Clone a voice from 10-20 seconds of audio. The API returns a voice identifier instantly -- no training required.
How it works
- Clone a voice -- Call the voice cloning API with an audio sample. The API returns a
voice identifier instantly.
- Synthesize speech -- Pass the
voice identifier to a synthesis endpoint. The synthesis model must match the target_model from step 1.
Set target_model during voice creation to match the synthesis model. Mismatched models cause synthesis to fail.
Choose a model
- Voice cloning model:
qwen-voice-enrollment (fixed for all requests)
- Speech synthesis model (
target_model): Choose based on latency and streaming needs:
| Model series | Model ID | Streaming | Latency | Use case |
|---|
| Qwen3-TTS-VC-Realtime | qwen3-tts-vc-realtime-2026-01-15 | Bidirectional (WebSocket) | Low | Real-time applications, conversational AI, live audio |
| qwen3-tts-vc-realtime-2025-11-27 | Bidirectional (WebSocket) | Low | Real-time applications (previous version) |
| Qwen3-TTS-VC | qwen3-tts-vc-2026-01-22 | Non-streaming / unidirectional | Standard | Batch processing, pre-recorded content, offline generation |
These models only support custom cloned voices, not system voices like Chelsie, Serena, Ethan, or Cherry.
For model details, see Realtime streaming TTS or Qwen TTS.
Audio requirements
| Item | Requirement |
|---|
| Format | WAV (16-bit), MP3, M4A |
| Duration | 10 -- 20 seconds recommended. 60 seconds maximum. |
| File size | Less than 10 MB |
| Sample rate | 24 kHz or higher |
| Channels | Mono |
| Content | At least 3 seconds of continuous, clear speech. Short pauses (up to 2 seconds) are acceptable. No background music, ambient noise, or overlapping voices. Do not use singing or song audio. |
| Language | Chinese (zh), English (en), German (de), Italian (it), Portuguese (pt), Spanish (es), Japanese (ja), Korean (ko), French (fr), Russian (ru) |
Recording tips
Quick-start checklist
Use this checklist in a standard bedroom or similar small room:
- Close all windows and doors to block external noise.
- Turn off air conditioners, fans, and other electrical devices.
- Draw curtains to reduce glass reflections.
- Cover your desk with clothing or a blanket to reduce surface reflections.
- Read through your script. Define your character's tone and practice delivering naturally.
- Position the recording device approximately 10 cm from your mouth. Too close causes plosive distortion; too far produces a weak signal.
- Start recording.
Recording devices
Use a smartphone, digital voice recorder, or professional audio recorder.

▸ **DATASET SECTION**:
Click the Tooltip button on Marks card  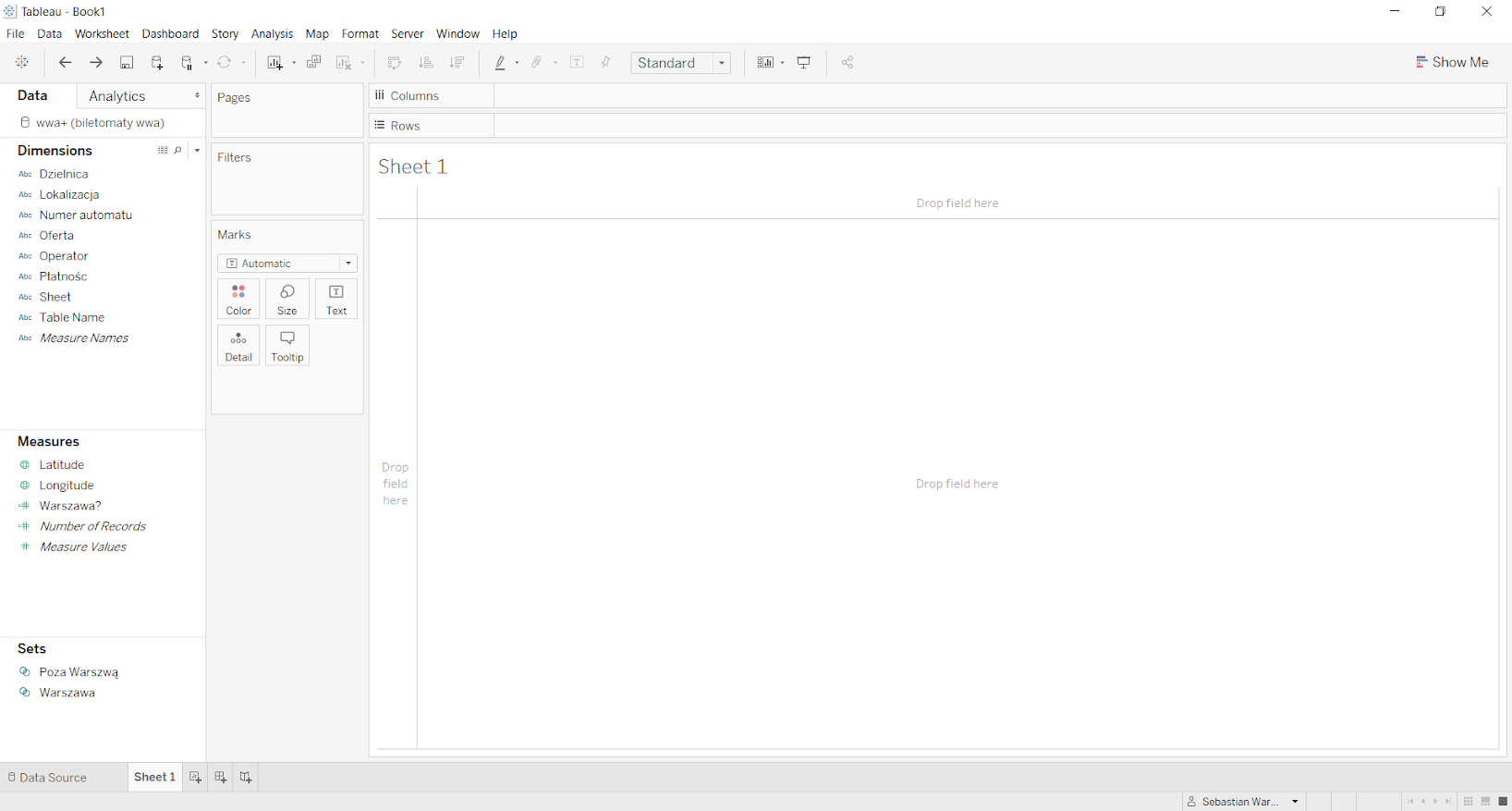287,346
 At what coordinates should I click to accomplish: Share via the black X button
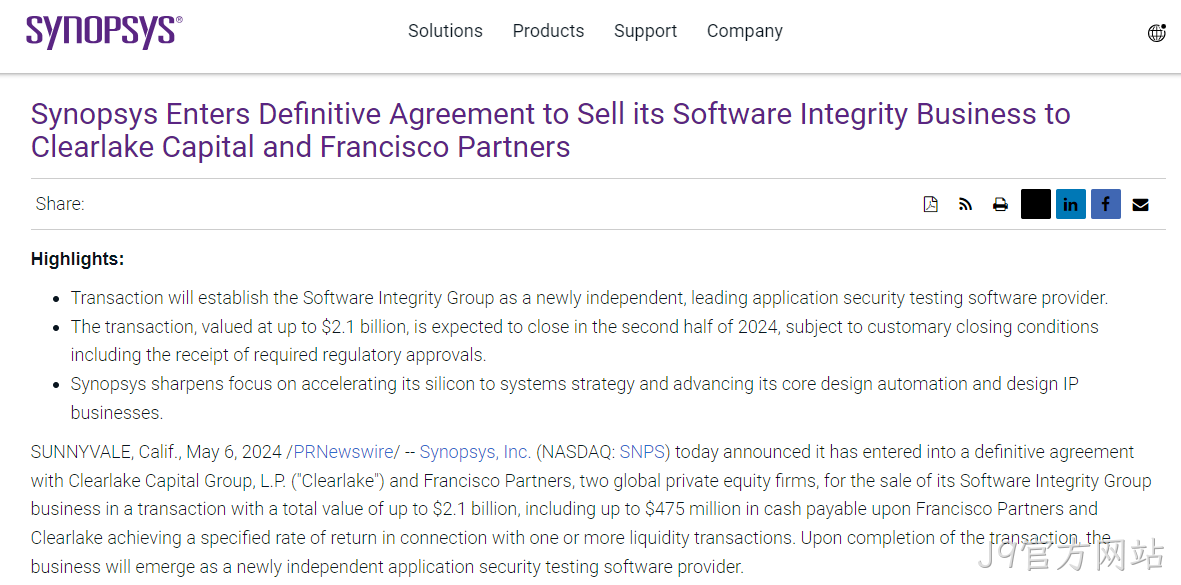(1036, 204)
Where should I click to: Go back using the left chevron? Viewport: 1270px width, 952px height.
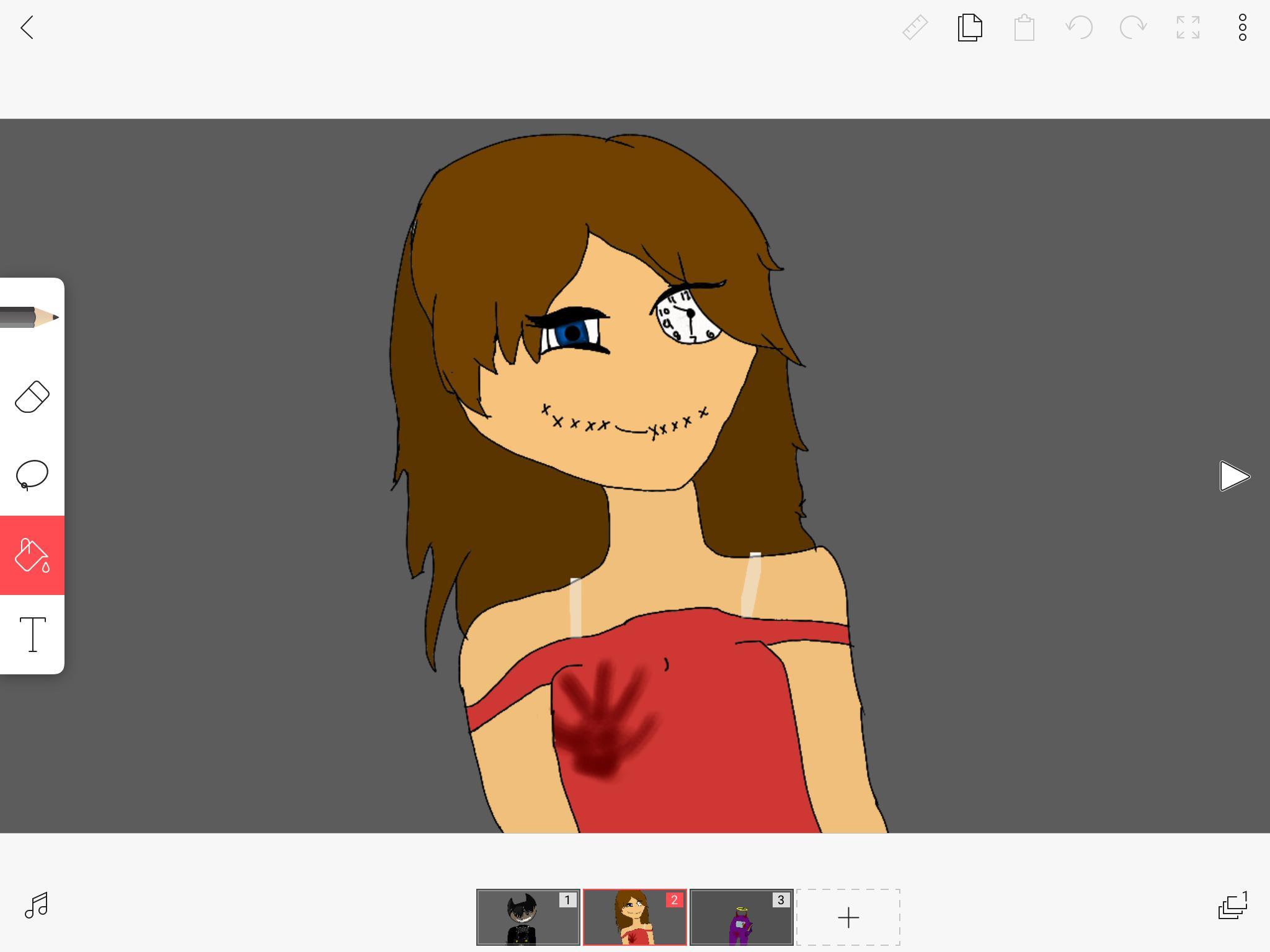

▸ **EXERCISE OBJECTIVE**: Continue the voice cloning guide above, picking up after its final sentence.

▸ **RESPONSE TO THE TASK**:
Set up your recording environment
Choose the right room:
| Requirement | Details |
|---|
| Room size | Record in a small enclosed space (max 10 m²). |
| Acoustic treatment | Choose a room with sound-absorbing materials: acoustic foam, carpets, or curtains. |
| Spaces to avoid | Avoid auditoriums, conference rooms, and classrooms — these large spaces cause strong reverberation that degrades clone quality. |
Control noise:
| Noise source | Mitigation |
|---|
| Outdoor noise | Close all windows and doors. Avoid recording near traffic or construction. |
| Indoor noise | Turn off air conditioners, fans, and fluorescent lamp ballasts before recording. |
Record a few seconds of ambient sound on your smartphone, then play it back at high volume to identify hidden noise sources.
Reduce reverberation:
Reverberation blurs speech and reduces definition, directly impacting clone fidelity.
- Draw curtains, open closet doors, or cover desks/cabinets with clothing or bed sheets to reduce reflections from smooth surfaces.
- Place irregular objects (bookshelves, upholstered furniture) to scatter sound waves.
Prepare your script
| Guideline | Details |
|---|
| Content | No strict restrictions apply. Align content with your target use case. |
| Sentence structure | Use complete sentences. Avoid short phrases ("Hello", "Yes") that lack vocal information for cloning. |
| Continuity | Maintain semantic continuity — pause infrequently and aim for 3+ seconds of uninterrupted speech per segment. |
| Emotional expression | Add appropriate emotional expression (warmth, friendliness, seriousness). Monotone delivery reduces clone naturalness. |
| Content restrictions | Do not include sensitive words (politics, pornography, violence). Recordings with this content will fail cloning. |
End-to-end example
Create a cloned voice from a local audio file, then use it for speech synthesis. Both steps use the same target_model.
Replace voice.mp3 with the path to your own audio file.
Bidirectional streaming (real-time)
Applies to Qwen3-TTS-VC-Realtime models. For parameter details, see Realtime streaming TTS.
# pyaudio installation:
# macOS: brew install portaudio && pip install pyaudio
# Ubuntu: sudo apt-get install python3-pyaudio (or pip install pyaudio)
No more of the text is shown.